People leaving trash places drives me insane. I work on the seawall and like to go for a stroll sometimes to clear my head. So much trash is just floating in the water, & people love to leave their junk within throwing distance of a bin.
6 pack rings are the worst, I mean, Christ you may as well wrap it around a turtle yourself.
Yea… not sure how to separate the personal from professional. He’s worked here for 4 months now. Up until now, I could bifurcate (that’s a fun word) the two.
Generally speaking, you vent to your friends about work troubles… when your friend ends up being the work trouble not sure where that lands me. Ahh, yes, rambling online.
He’ll never get fired. Well, it’d take a lot. I really think he just doesn’t take me serious.
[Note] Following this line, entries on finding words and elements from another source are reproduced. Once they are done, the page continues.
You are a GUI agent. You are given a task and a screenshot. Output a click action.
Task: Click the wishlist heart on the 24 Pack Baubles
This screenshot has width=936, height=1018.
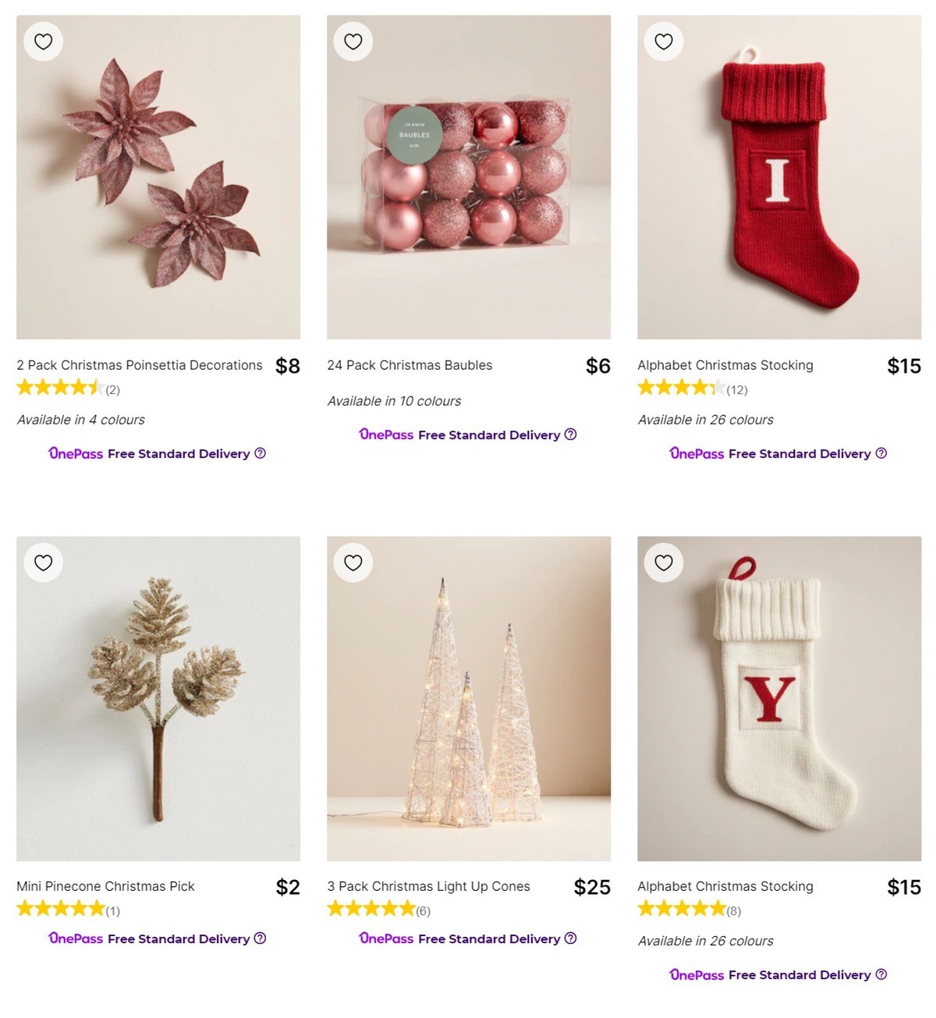point(353,41)
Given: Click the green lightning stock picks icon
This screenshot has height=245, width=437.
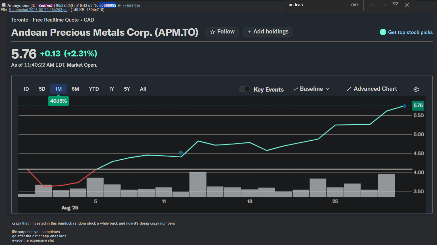Looking at the screenshot, I should point(383,32).
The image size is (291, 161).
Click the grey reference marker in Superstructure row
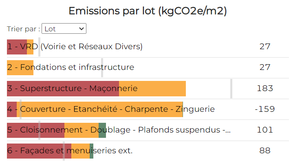[231, 89]
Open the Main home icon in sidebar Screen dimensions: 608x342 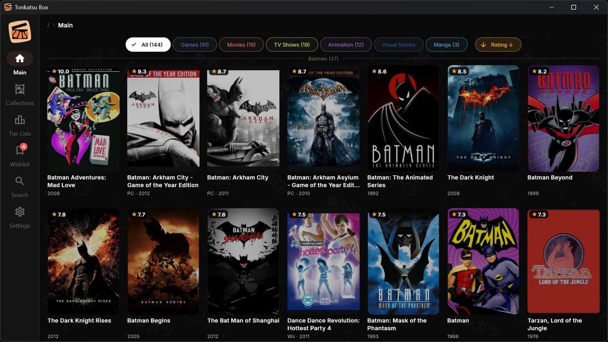click(x=19, y=59)
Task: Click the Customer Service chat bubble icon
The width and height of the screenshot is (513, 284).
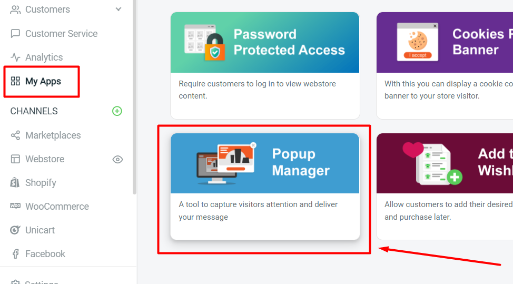Action: point(15,33)
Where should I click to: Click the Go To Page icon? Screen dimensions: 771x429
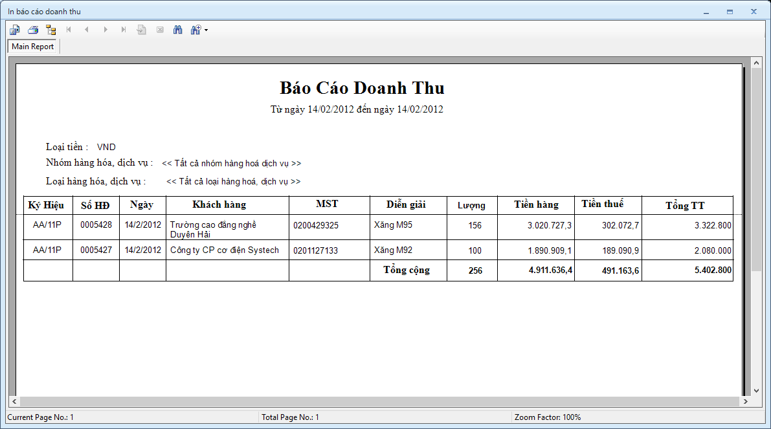(x=141, y=30)
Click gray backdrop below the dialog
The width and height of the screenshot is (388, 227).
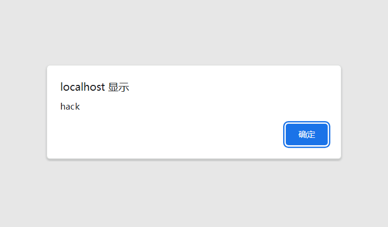pos(194,193)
When we really last saw each other I was 21, now 28.
Completely agree. I took the ‘Extreme Ownership’ perspective from Jocko and asked how I could have communicated clearer. I had originally sent out a calendar to all the parties who had a role and what needed to occur. He just chose not to and told me he didn’t agree with my decision.
Today’s latest issue his response was “Yes In hindsight it makes total sense, there’s nothing else to say other than I screwed up.”
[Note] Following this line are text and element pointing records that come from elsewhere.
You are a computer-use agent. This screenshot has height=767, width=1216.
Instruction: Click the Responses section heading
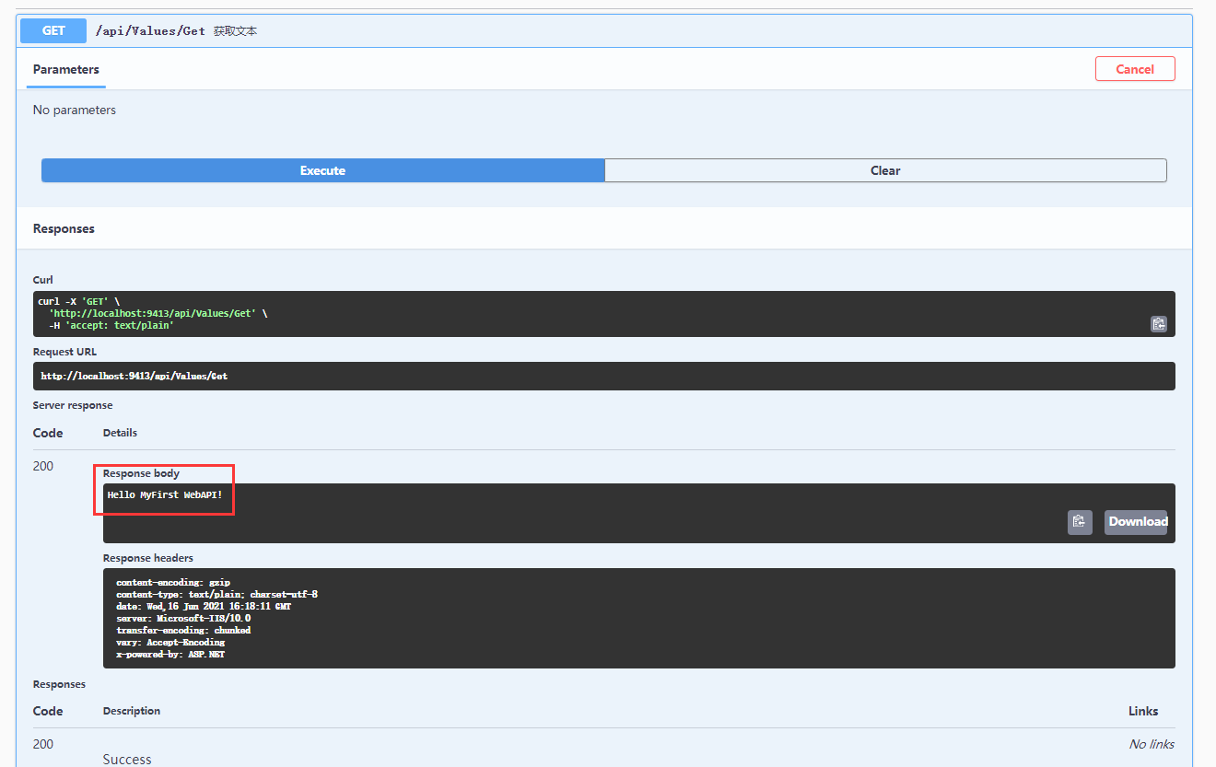(x=64, y=228)
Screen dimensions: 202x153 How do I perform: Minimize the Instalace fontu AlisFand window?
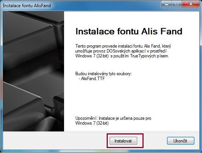pyautogui.click(x=167, y=4)
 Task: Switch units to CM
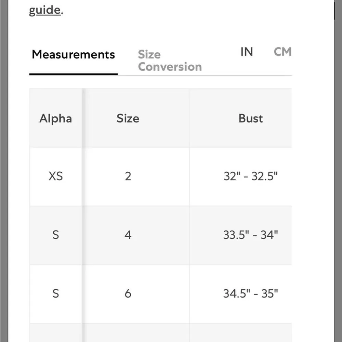point(282,52)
You underestimate some people. I swear we have a team whose entire purpose is to run interference on others for reasons I am not quite clear on.
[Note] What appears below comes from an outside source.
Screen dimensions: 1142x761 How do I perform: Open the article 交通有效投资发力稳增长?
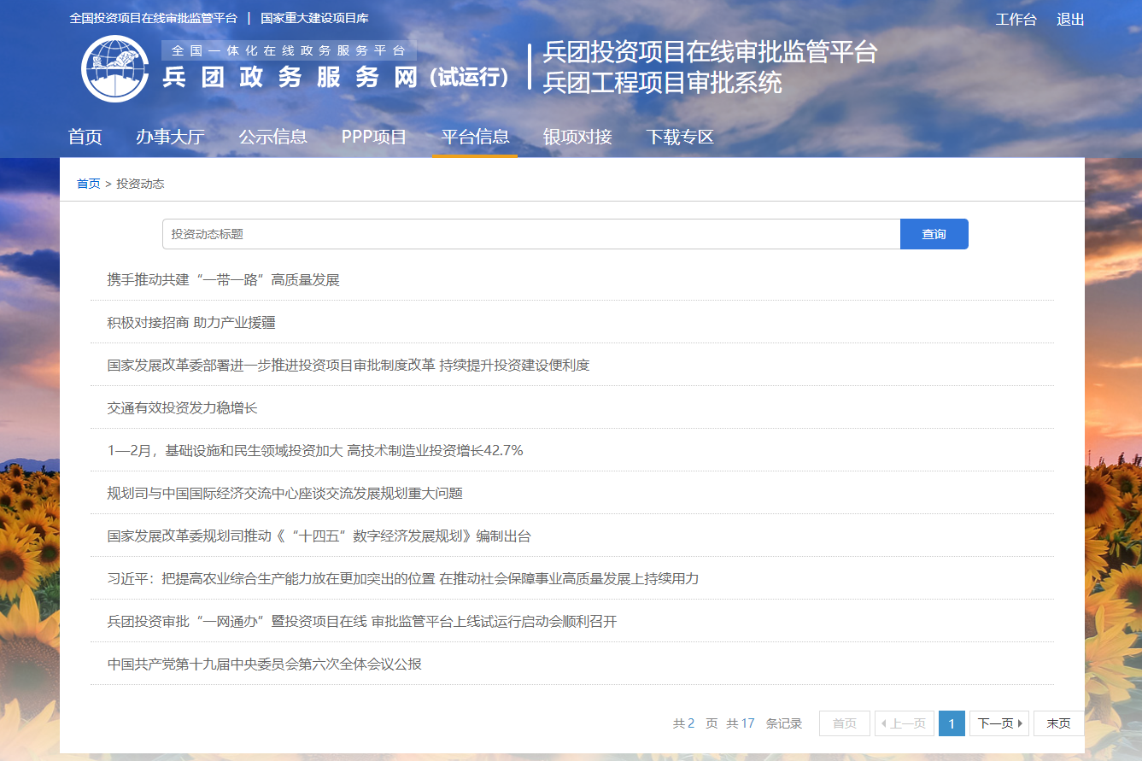click(x=182, y=408)
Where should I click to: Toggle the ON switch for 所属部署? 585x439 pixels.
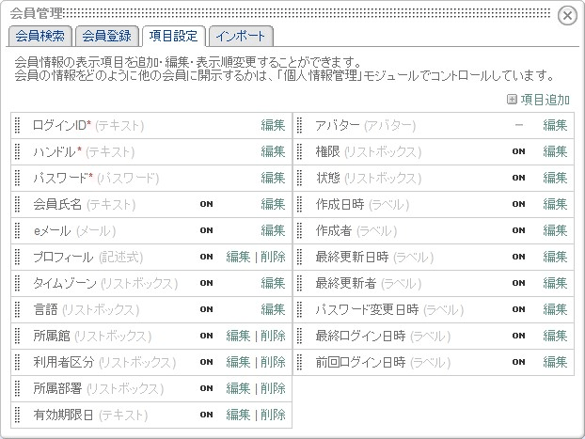pos(206,388)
From creating confusion, to purposeful misunderstanding, to shizen quality, to fucked process (fill in this 25 page problem statement which we will take 6 weeks to read then we will talk to you and take another 6 weeks to write a ‘work contract’. Then when we get signatures of every person who has blinked in the last minute, we can go).
Every workplace has awful employees, and it is usually blatantly obvious who the turds are. The only reason they remain is defective leadership.
Even at the top: If the CEO sucks it’s the board’s fault. If the board sucks it’s the investors’ fault.
@dchris mentioned “extreme ownership” and that’s a pretty cool concept of you can practice it. Usually it completely disarms defensive employees “what could I have done better so this won’t happen in the future.”
But you’re right, some companies have structural problems where you look at an entire group and go:
Try ordering “triple chicken” after refusing rice and beans. They look at you like you just slapped a baby.
Server: “Triple…chicken?”
Me: “Yes.”
Server: “you sure?”
Me: “Triple chicken, please.”
Server to the entire resteraunt: “HEY THIS ONE’S A TRIPLE CHICKEN, WATCH OUT!”
It’s 3 scoops, like 12 oz max. I didn’t think it was a big deal.